Fine-tuning Large Language Models

A major problem with benchmarking language models is that different models were trained on different datasets. This can give those models an advantage that have seen a larger amount of training data relevant to the test task. We call this problem training on the test task [

By fine-tuning all models on the same task-specific data prior to evaluation, we can effectively level the playing field between different model fields. We show that this adjustment leads to fair model comparisons and makes model capabilities predictable at a much smaller model scale [].

Finetuning was also key to our recent work on large language models within the law, and more specifically, empirical legal work. The legal system generates a staggering volume of complex documents. Annotation and classification of legal text are central components of empirical legal research, traditionally delegated to research assistants.
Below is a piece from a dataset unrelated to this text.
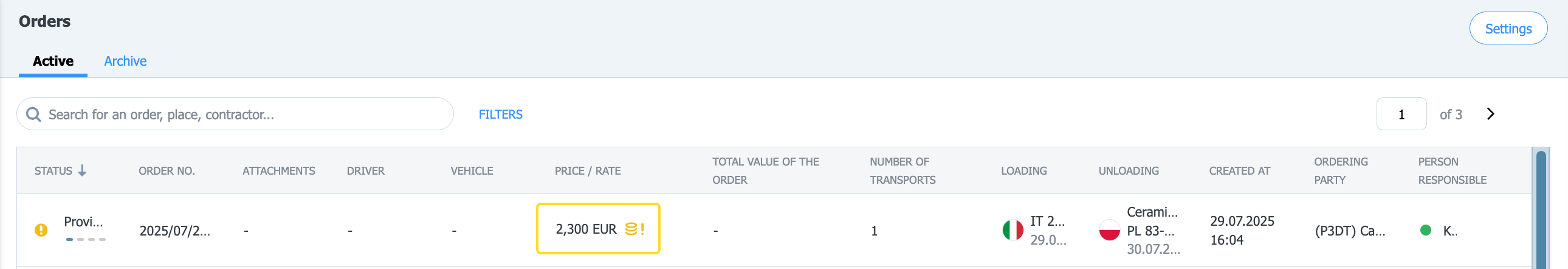1568x269 pixels.
Task: Click the Status column sort arrow
Action: (x=82, y=171)
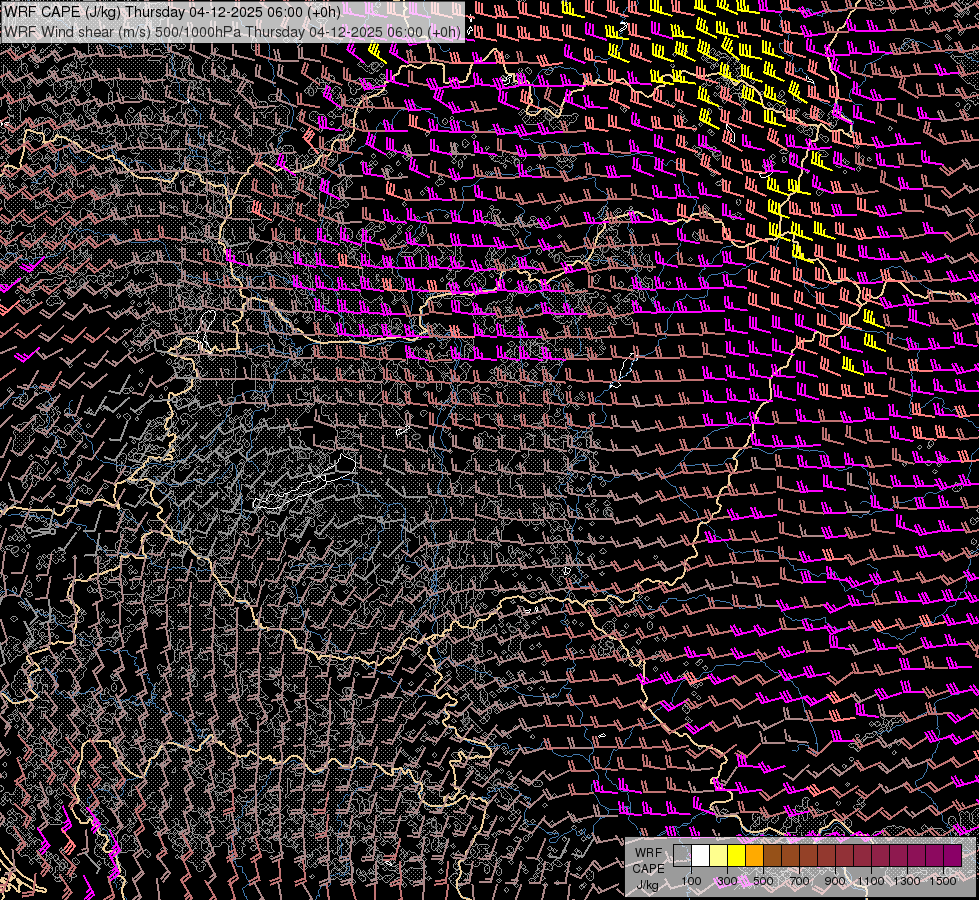
Task: Click the 500 legend scale label
Action: [x=763, y=881]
What limits much empirical legal research is the cost and limited scale of human annotation. Empirical legal scholars are therefore increasingly turning to commercial language models, currently primarily GPT-4, for annotation.

In a recent collaboration involving legal experts and computer scientists from several institutions, we developed a model called Lawma that significantly outperforms GPT-4 on more than 100 important legal annotation tasks []. In addition, we made these tasks available as benchmarks.
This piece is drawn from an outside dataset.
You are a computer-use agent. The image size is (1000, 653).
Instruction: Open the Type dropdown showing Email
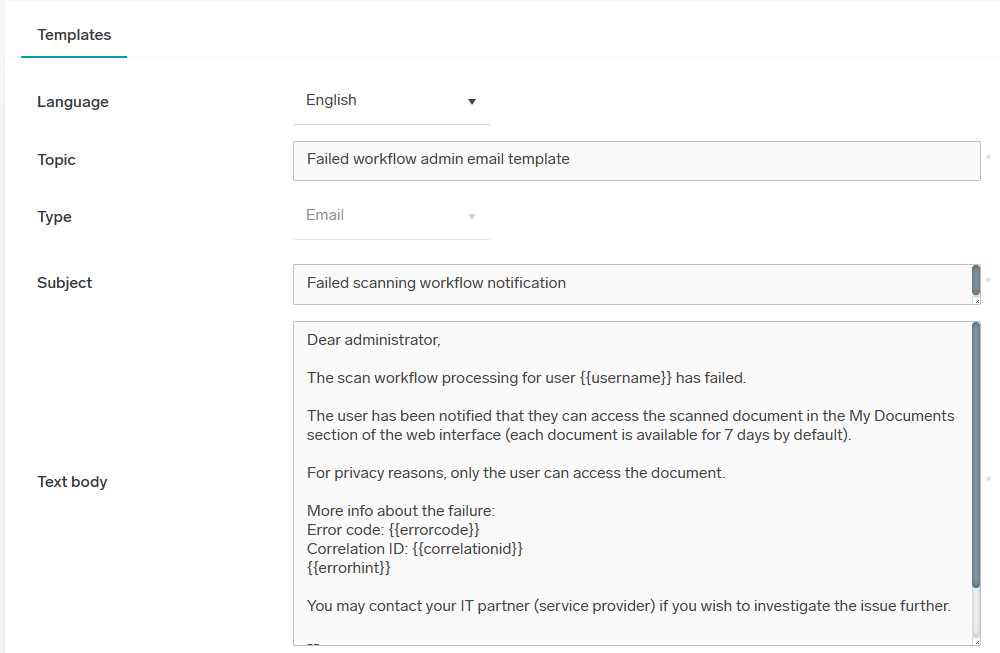coord(390,216)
Lawma demonstrates the surprising power of fine-tuning the open source model Llama-3 on relatively few expert labels. Finetuning is an underutilized resource in empirical legal work that we suggest researchers should make better use of. In addition, legal research provides interesting test cases for state of the art language models. Legal tasks are challenging, but the nature of the tasks makes accuracy possible in principle.

We’re currently working on realizing some of the benefits of fine-tuning more efficiently using just a few updates done at test-time. We published promising initial results []. First developed in the context of computer vision, the idea of test-time training is now taking off in the language model space due to recent commercial models adopting test-time computation.